The summit, which originated in the Fall of 2014 in Little Rock, Arkansas by their newly formed Teach For America’s LGBTQ Community Initiative, is a response to an urgent need to build competencies, awareness, and share resources that would positively impact LGBTQ corps members and the students and communities they serve. This year’s summit featured numerous panels that focused on how educators can “affirm identity”—or to acknowledge the whole individual and understand how that individual’s culture, language and life provides value—and as a result, become even more effective teachers, mentors and role models for their students. During the opening panel discussion, titled “Understanding How Districts and Schools Can Be Affirming Spaces for Transgender and Non-Binary People,” four educators highlighted the importance of setting the right tone in schools, and the need for adults to exhibit vulnerability first.  

“If educators aren’t affirmed in their own identities, students can’t be affirmed in their identities,”  Alaine Jolicoeur, a history teacher in Baltimore, said.

The rest of the panelists agreed that being authentic and approachable is often an essential first step in building trusting relationships with students and enabling them to feel safe enough to ask questions. Leading the discussion were Dr. Asa Sevelius, the first out transgender principal in Massachusetts; Taylor Mack, ‎a teacher at a public charter school in Washington D.C.; and Vanessa Ford, nationally recognized elementary STEM educator and parent of a transgender identifying student.

But it’s not always as easy as it should be to build trusting relationships and safe spaces, shared City Year New Hampshire AmeriCorps member Ash Russell, whose team is working with their school to integrate inclusive ideas surrounding LGBTQ identities into classrooms. 

“I am serving in an elementary school that has not seen a lot of diversity from the LGBTQ community,” Russell said. “I am finding solace in breaking down barriers in small ways.”  

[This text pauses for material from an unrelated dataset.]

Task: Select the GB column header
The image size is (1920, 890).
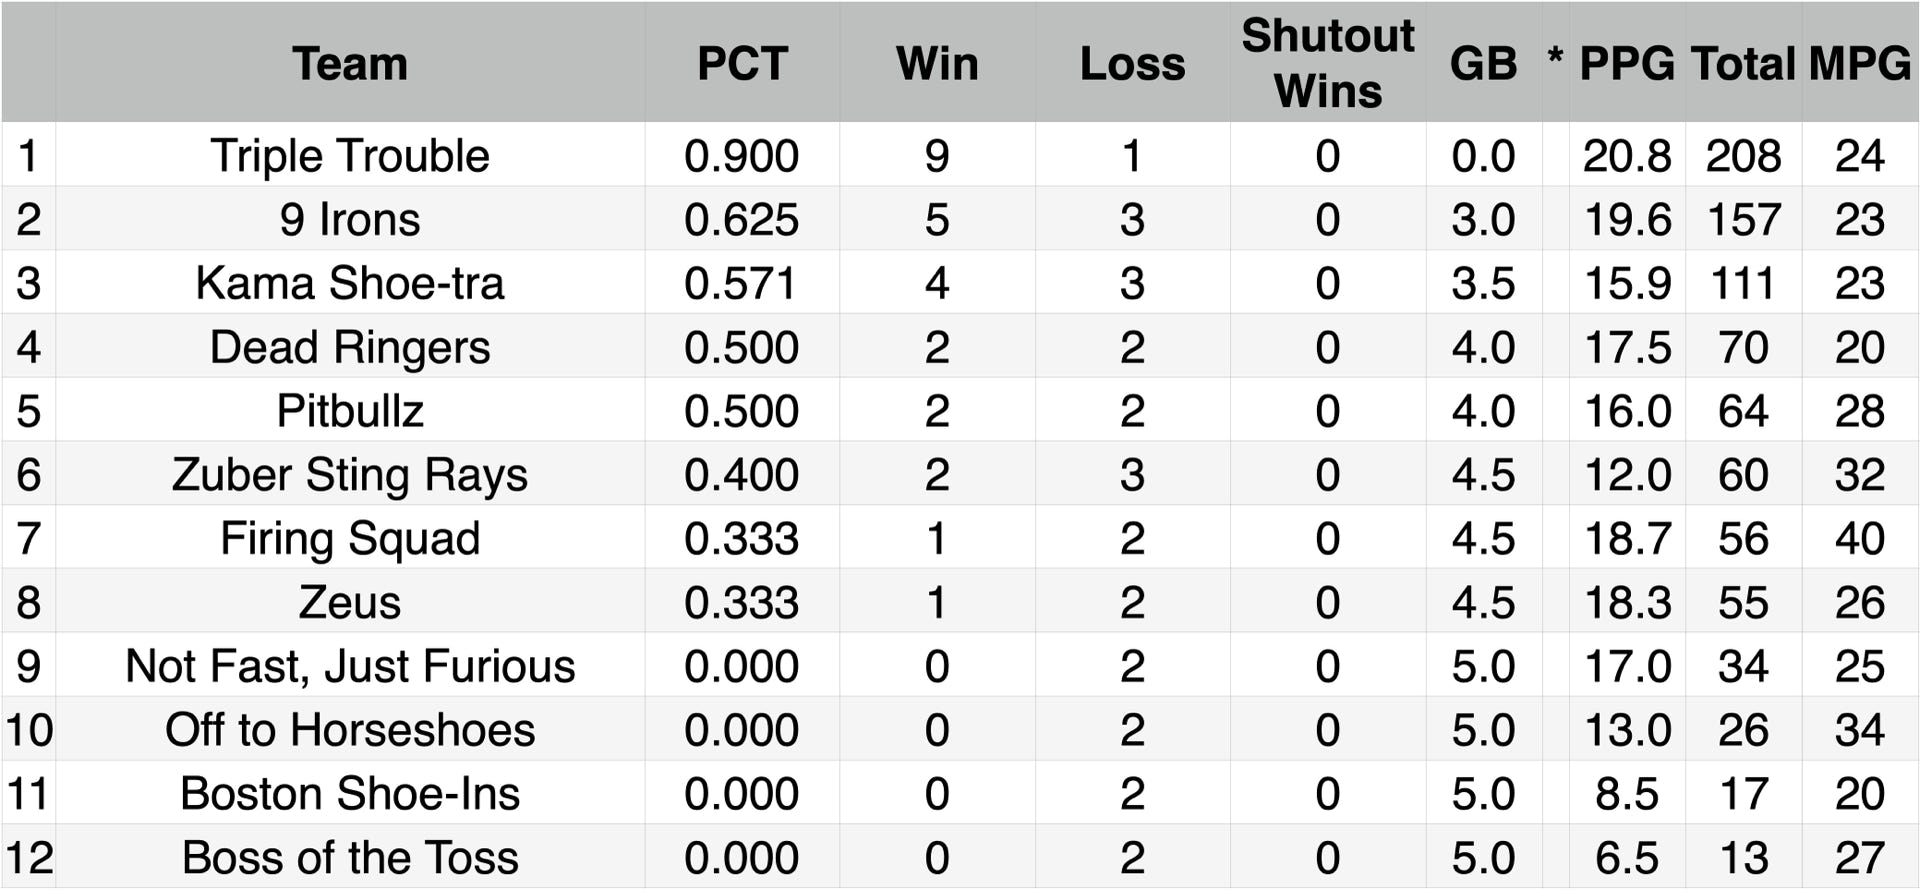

As students learn more about the concept of gender identity, Russell says they are observing students’ growth mindset in understanding the various types of diversity that exist, including gender and sexual orientation. “In understanding my own identity, I can use that acceptance and understanding to acknowledge that there are so many pieces to each students’ identity, they are more than the sum of their parts,” Russell said. 

Events like the #BraveEducation summit not only spark dialogue within communities of teachers and education advocates, but they also provide a platform for educators to support and celebrate one another. Lila Givens, an alumna of City Year San Antonio and current a staff member at The PEAR Institute: Partnerships in Education and Resilience, explained that it’s important for City Year to continue to be involved in events like this one.  

“Education, racial and LGBTQ justice is a part of City Year’s DNA,” Givens said. “I am asking myself: How can I show up and gain more cultural competency so that it comes into my work as an educator?” 

The lessons learned at this summit not only provided participants from City Year and TFA ways to increase their understanding of what it means to be a “brave educator,” but it provided another safe space for adults working in schools to be themselves and to discover how an appreciation of their own identity can have a positive impact on students. 

 “City Year is doing a great job in terms of inclusion,” Russell said. “I feel safe and welcome. Although [others] don’t know everything, they are always open to learn.” 

This openness is crucial for education professionals to not only affirm their own identity, but to create safe and welcoming spaces for students to learn and thrive, both academically and socially.